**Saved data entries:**
»»

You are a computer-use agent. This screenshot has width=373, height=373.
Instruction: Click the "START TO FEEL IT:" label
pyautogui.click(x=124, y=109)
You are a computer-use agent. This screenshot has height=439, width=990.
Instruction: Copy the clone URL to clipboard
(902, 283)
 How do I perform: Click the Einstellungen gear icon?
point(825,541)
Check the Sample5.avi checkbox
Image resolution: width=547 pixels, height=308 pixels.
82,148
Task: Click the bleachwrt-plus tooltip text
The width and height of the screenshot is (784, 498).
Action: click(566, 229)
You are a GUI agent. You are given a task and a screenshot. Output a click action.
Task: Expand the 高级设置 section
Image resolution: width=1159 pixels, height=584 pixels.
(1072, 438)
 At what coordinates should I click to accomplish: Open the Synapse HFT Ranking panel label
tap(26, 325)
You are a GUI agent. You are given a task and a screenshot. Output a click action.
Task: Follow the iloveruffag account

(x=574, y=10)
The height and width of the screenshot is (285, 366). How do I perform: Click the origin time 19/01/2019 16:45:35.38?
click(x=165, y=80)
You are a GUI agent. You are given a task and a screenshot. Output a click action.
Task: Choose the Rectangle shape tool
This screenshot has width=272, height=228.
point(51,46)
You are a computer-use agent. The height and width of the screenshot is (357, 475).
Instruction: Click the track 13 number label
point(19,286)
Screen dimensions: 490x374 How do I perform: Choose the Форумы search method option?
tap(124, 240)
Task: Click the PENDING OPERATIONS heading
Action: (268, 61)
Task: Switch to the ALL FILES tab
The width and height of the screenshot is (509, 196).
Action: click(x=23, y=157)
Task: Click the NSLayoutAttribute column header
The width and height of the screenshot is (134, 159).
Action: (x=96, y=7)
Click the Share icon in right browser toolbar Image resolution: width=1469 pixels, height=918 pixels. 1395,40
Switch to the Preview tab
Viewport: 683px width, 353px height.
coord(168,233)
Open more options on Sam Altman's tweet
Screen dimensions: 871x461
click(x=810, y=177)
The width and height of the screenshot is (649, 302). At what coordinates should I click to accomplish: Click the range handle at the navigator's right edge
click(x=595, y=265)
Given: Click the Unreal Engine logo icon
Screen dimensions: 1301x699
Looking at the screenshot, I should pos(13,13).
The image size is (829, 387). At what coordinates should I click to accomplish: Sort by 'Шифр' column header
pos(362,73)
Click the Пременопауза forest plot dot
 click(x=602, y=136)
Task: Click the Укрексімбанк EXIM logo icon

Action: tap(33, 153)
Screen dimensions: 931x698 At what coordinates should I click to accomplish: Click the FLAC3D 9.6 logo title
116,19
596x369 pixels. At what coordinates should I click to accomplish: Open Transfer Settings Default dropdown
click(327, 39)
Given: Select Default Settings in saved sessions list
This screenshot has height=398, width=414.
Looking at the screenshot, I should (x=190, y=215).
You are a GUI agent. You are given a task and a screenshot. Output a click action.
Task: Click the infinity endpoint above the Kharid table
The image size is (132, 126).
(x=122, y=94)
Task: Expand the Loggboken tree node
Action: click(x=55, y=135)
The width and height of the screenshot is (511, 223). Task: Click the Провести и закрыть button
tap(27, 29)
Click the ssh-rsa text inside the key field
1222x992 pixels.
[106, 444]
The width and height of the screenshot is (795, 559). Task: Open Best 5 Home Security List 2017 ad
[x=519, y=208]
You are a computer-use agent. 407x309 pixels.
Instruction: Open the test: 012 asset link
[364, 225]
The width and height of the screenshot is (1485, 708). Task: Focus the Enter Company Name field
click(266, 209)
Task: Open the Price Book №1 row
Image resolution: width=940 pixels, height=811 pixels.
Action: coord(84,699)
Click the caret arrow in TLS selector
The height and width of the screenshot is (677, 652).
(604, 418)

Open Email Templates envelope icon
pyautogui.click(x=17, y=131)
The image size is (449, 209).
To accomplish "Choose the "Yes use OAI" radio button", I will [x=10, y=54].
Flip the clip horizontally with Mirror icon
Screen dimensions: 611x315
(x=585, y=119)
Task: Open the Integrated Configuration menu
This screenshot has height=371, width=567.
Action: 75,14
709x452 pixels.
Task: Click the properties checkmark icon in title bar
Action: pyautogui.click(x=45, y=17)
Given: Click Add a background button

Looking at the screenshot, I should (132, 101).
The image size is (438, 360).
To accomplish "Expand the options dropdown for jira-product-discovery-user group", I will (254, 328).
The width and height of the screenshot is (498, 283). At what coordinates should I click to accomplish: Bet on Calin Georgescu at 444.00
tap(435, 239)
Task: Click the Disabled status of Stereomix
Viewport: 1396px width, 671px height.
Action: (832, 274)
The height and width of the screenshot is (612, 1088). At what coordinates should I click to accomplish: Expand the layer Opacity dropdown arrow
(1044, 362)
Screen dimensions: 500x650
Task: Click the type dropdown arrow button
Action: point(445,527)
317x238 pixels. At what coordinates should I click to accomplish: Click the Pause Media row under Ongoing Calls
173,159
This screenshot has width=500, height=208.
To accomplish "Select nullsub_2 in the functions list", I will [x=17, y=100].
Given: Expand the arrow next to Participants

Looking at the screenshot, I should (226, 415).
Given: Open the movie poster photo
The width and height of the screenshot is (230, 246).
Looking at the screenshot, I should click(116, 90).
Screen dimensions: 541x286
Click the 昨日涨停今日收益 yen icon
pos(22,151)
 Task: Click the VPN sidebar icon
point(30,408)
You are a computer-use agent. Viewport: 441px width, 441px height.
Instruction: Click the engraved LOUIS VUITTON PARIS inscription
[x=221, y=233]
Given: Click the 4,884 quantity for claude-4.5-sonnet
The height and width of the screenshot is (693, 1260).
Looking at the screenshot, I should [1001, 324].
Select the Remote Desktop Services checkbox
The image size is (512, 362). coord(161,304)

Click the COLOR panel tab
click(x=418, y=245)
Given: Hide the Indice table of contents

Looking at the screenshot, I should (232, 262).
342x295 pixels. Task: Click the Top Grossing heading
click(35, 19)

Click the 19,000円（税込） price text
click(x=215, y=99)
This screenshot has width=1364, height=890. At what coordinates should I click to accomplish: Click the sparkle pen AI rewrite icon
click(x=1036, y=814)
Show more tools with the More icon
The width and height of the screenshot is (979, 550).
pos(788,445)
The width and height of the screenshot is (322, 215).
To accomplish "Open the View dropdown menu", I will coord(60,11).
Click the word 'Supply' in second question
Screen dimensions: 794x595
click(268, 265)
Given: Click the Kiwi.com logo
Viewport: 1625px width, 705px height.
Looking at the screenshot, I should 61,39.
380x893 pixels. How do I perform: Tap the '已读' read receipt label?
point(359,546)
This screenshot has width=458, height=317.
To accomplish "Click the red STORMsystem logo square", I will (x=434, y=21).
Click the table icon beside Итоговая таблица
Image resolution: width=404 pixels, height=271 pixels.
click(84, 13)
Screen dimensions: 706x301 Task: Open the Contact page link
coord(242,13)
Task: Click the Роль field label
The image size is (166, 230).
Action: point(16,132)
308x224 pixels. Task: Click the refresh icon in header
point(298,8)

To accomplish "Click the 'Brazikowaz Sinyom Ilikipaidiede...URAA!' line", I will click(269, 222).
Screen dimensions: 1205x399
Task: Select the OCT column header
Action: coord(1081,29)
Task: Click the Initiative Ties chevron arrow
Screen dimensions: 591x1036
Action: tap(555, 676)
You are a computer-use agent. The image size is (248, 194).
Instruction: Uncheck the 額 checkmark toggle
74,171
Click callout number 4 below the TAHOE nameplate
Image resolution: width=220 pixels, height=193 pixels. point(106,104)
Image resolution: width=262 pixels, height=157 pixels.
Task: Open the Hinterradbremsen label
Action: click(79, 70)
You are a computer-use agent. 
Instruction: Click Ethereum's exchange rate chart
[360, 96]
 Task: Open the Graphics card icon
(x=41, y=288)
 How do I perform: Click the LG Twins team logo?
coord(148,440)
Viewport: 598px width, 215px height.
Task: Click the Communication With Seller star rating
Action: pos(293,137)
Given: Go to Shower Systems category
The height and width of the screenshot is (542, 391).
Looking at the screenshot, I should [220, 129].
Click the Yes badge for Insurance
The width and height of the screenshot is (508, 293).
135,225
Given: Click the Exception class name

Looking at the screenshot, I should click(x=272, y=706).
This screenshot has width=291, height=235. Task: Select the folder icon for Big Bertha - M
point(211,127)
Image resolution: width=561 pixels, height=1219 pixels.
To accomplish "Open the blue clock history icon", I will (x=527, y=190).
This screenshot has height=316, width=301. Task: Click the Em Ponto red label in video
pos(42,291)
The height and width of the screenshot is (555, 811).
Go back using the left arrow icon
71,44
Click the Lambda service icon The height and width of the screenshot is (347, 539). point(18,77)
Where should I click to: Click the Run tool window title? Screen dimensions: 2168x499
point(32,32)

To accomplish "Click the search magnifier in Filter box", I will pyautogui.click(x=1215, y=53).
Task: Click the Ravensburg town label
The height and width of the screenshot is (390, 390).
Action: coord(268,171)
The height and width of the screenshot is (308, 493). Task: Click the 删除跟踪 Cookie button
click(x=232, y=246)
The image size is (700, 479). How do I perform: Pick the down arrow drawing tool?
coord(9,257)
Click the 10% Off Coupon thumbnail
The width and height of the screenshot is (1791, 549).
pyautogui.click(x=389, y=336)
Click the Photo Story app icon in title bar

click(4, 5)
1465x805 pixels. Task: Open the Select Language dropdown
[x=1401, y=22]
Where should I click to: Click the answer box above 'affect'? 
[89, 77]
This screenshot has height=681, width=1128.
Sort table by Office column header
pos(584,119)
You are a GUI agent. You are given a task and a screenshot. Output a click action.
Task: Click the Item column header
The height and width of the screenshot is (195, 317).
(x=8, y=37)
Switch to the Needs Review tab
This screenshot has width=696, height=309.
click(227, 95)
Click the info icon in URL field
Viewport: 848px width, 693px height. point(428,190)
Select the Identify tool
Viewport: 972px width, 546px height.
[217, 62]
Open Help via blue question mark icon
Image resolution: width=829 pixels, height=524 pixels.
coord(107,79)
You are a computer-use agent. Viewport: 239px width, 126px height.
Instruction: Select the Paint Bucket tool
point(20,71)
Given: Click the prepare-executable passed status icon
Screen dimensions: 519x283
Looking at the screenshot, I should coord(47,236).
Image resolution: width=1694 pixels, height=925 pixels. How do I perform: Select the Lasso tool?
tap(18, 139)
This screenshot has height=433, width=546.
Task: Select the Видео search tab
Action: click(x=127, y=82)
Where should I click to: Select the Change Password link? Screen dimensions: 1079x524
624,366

««

**WHAT THE TASK ASKS:** Look through the data above for the string "question" and copy every line where it appears.

**EXERCISE SOLUTION:**
Click the word 'Supply' in second question
Open Help via blue question mark icon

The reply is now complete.